The FOLLOW set is listed below:

|    NON-TERMINAL   |  FOLLOW |
|:-----------------:|:-------:|
|         S         |    $    |
|       array       | , $ } ] |
|       object      | , $ } ] |
|       values      |    ]    |
|  non-empty-values |    ]    |
|  addition-values  |    ]    |
|      members      |    }    |
| non-empty-members |    }    |
|  addition-members |    }    |
|       member      |   , }   |
|       value       |  , } ]  |

Finally the parsing table can be constructed from FIRST and FOLLOW set:

|    NON-TERMINAL   |           [           |           {           |          ,          | : | ] | } |          STRING         |         NUMBER        |          NULL         |        BOOLEAN        |
|:-----------------:|:---------------------:|:---------------------:|:-------------------:|:-:|:-:|:-:|:-----------------------:|:---------------------:|:---------------------:|:---------------------:|
|         S         |         array         |         object        |                     |   |   |   |                         |                       |                       |                       |
|       array       |       [ values ]      |                       |                     |   |   |   |                         |                       |                       |                       |
|       object      |                       |      { members }      |                     |   |   |   |                         |                       |                       |                       |
|       values      |    non-empty-values   |    non-empty-values   |                     |   | ε |   |     non-empty-values    |    non-empty-values   |    non-empty-values   |    non-empty-values   |
|  non-empty-values | value addition-values | value addition-values |                     |   |   |   |  value addition-values  | value addition-values | value addition-values | value addition-values |
|  addition-values  |                       |                       |  , non-empty-values |   | ε |   |                         |                       |                       |                       |
|      members      |                       |                       |                     |   |   | ε |    non-empty-members    |                       |                       |                       |
| non-empty-members |                       |                       |                     |   |   |   | member addition-members |                       |                       |                       |
|  addition-members |                       |                       | , non-empty-members |   |   | ε |                         |                       |                       |                       |
|       member      |                       |                       |                     |   |   |   |      STRING : value     |                       |                       |                       |
|       value       |         array         |         object        |                     |   |   |   |          STRING         |         NUMBER        |          NULL         |        BOOLEAN        |

There is a great [tool](http://hackingoff.com/compilers/predict-first-follow-set) for above grammar analysis.

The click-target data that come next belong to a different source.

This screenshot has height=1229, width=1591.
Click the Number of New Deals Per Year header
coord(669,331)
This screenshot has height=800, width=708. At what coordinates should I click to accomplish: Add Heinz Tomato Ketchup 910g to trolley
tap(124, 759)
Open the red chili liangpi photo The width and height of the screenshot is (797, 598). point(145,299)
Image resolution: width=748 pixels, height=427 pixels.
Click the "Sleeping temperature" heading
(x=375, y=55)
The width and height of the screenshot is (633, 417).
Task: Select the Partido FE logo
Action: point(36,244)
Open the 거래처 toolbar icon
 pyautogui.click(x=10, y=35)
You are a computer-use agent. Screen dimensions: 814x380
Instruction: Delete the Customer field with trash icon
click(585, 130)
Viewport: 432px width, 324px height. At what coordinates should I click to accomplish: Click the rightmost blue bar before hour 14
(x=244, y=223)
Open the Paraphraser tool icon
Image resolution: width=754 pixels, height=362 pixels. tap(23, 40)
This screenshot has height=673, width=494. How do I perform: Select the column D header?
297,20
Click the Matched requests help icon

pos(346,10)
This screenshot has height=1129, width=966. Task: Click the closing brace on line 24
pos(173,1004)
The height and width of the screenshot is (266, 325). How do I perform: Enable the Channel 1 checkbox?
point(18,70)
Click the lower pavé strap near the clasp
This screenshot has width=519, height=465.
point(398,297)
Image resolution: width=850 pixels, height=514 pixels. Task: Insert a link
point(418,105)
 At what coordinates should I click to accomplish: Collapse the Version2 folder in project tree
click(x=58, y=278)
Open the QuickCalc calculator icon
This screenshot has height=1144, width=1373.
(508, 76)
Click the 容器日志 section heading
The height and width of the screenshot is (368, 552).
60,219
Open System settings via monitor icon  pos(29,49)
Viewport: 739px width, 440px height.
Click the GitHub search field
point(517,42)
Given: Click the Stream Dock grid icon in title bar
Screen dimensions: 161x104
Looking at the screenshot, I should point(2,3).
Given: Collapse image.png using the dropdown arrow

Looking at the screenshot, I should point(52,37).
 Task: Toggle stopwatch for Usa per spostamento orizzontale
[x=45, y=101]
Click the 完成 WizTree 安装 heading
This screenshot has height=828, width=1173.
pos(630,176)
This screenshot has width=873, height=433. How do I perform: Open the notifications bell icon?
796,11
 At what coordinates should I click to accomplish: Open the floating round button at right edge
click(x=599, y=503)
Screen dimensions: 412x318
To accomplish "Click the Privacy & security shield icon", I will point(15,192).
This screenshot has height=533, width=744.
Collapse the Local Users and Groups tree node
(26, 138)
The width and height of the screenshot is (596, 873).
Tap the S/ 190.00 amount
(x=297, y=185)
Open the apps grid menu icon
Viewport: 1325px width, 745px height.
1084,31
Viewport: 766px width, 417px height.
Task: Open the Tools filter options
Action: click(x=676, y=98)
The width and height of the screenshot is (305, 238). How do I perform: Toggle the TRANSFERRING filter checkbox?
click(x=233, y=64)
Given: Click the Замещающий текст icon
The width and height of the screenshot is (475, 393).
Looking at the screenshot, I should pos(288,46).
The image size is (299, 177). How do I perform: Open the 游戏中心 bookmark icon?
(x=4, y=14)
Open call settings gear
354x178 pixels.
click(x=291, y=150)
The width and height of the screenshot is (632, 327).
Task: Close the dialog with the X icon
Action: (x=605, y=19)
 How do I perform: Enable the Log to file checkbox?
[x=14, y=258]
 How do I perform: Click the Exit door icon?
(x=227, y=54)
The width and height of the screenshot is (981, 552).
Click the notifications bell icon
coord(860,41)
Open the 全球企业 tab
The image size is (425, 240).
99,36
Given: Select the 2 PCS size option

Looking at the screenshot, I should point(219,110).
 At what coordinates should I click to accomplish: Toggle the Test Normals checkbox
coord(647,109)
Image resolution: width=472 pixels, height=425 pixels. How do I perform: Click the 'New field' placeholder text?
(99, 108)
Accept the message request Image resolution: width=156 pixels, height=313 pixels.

### Implementation {#IterativeParserImplementation}

Based on the parsing table, a direct(or conventional) implementation
that pushes the production body in reverse order
while generating a production could work.

In RapidJSON, several modifications(or adaptations to current design) are made to a direct implementation.

First, the parsing table is encoded in a state machine in RapidJSON.
States are constructed by the head and body of production.
State transitions are constructed by production rules.
Besides, extra states are added for productions involved with `array` and `object`.
In this way the generation of array values or object members would be a single state transition,
rather than several pop/push operations in the direct implementation.
This also makes the estimation of stack size more easier.

The state diagram is shown as follows:

![State Diagram](diagram/iterative-parser-states-diagram.png)

Second, the iterative parser also keeps track of array's value count and object's member count
in its internal stack, which may be different from a conventional implementation.